A faithful copy is required of the lines from the top of the entries through the line that contains "You are a computer-use", both included, with no pictures.

■ Data listing

::::

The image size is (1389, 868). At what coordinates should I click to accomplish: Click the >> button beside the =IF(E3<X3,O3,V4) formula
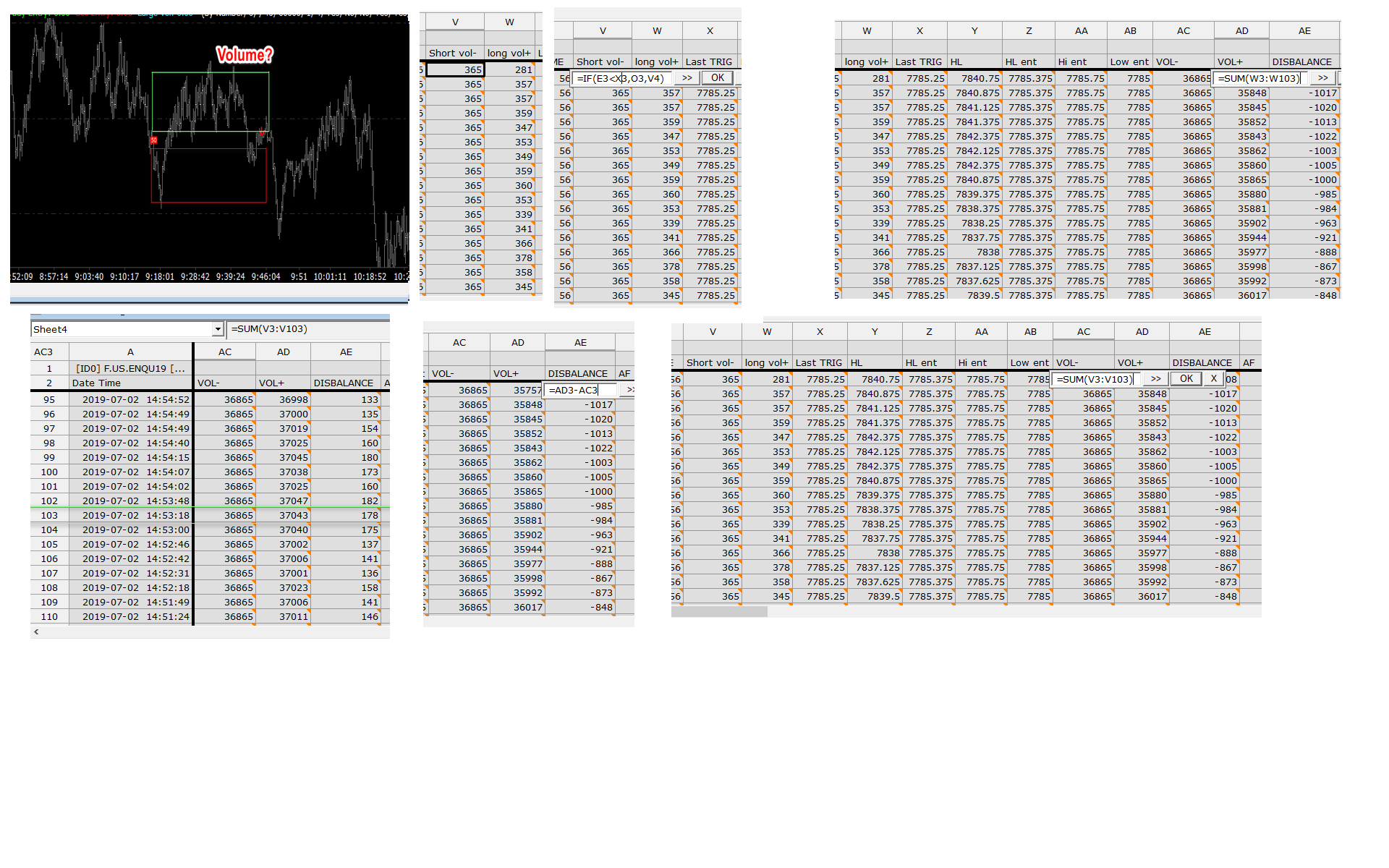coord(687,78)
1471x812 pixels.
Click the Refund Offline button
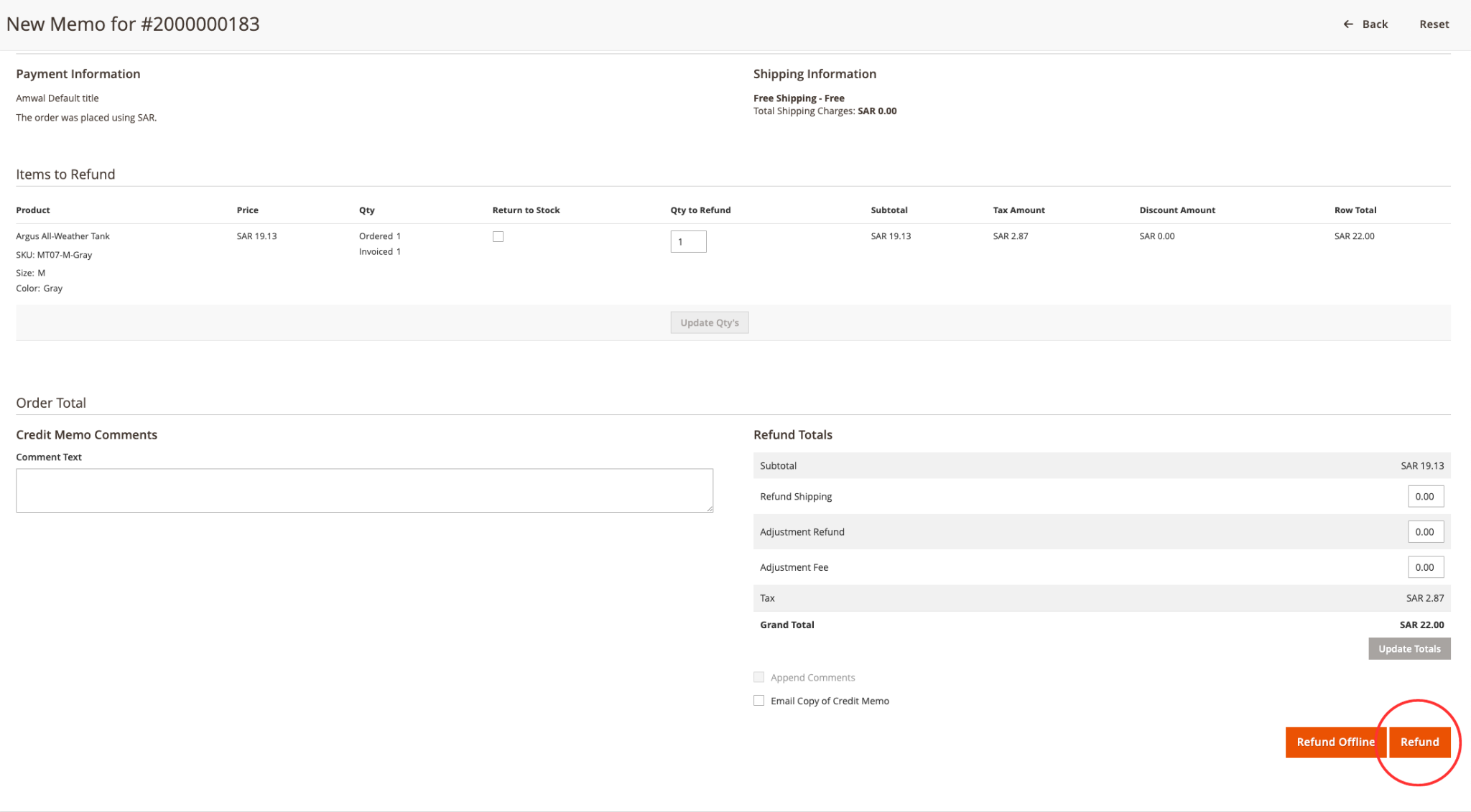pos(1335,742)
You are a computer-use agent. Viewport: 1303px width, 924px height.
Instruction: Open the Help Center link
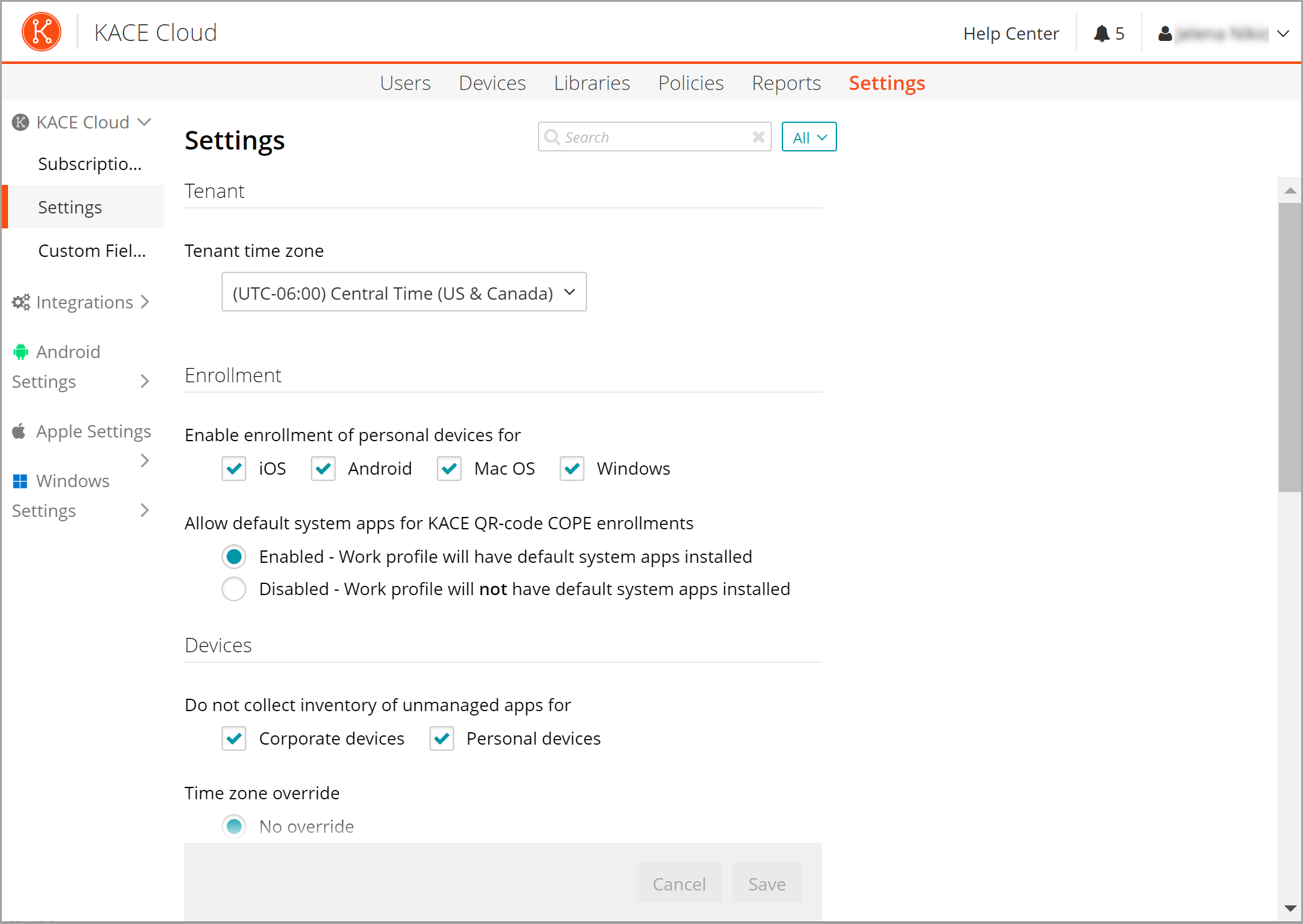(x=1011, y=34)
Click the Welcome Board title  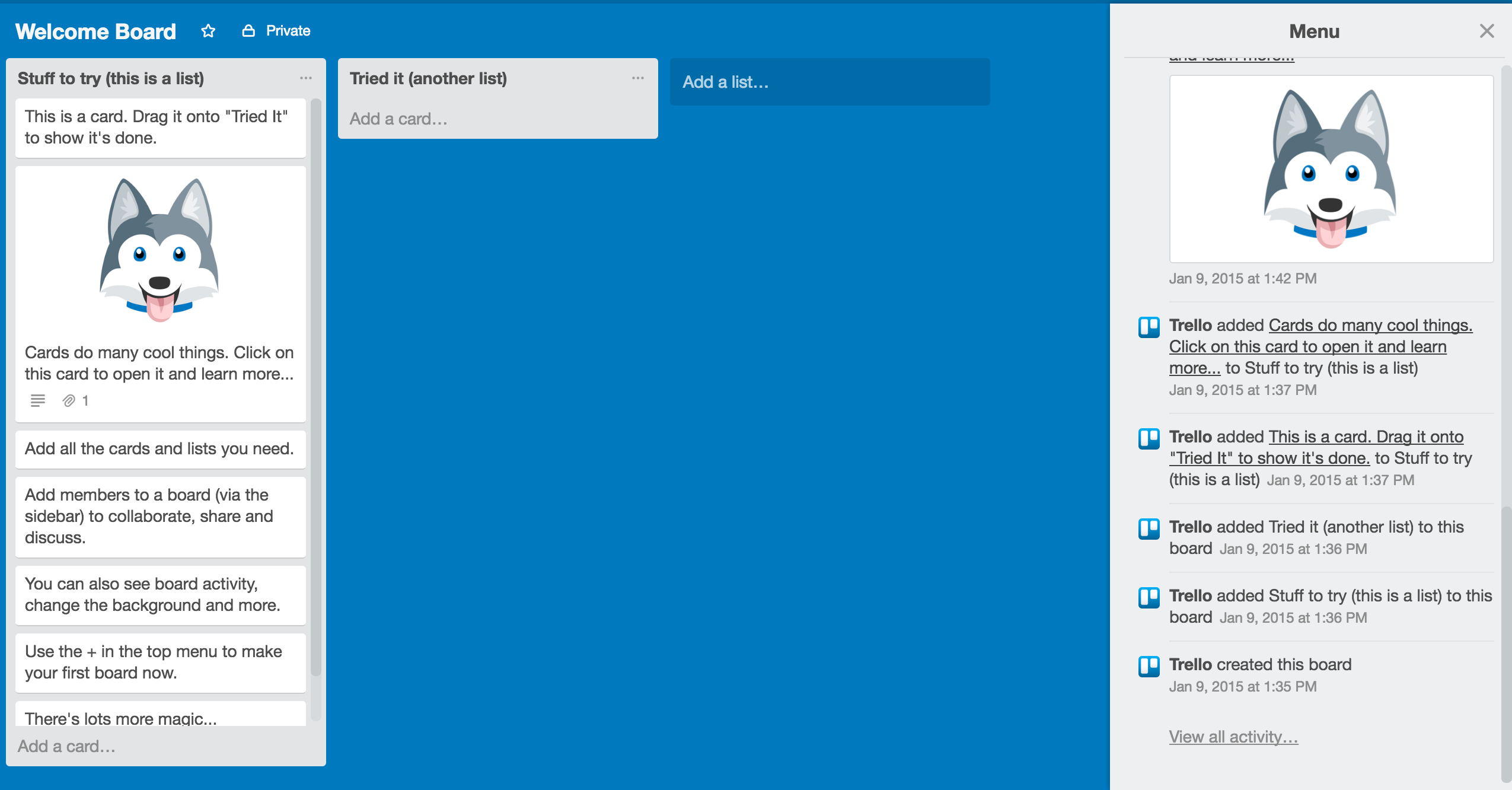[x=95, y=31]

::::

■ Exercise output
The image size is (1389, 868). At what coordinates should I click to accomplish: Click the >> button beside the =IF(E3<X3,O3,V4) formula
coord(687,78)
1471x812 pixels.
Click the Refund Offline button
pos(1335,742)
You are a computer-use agent. Viewport: 1303px width, 924px height.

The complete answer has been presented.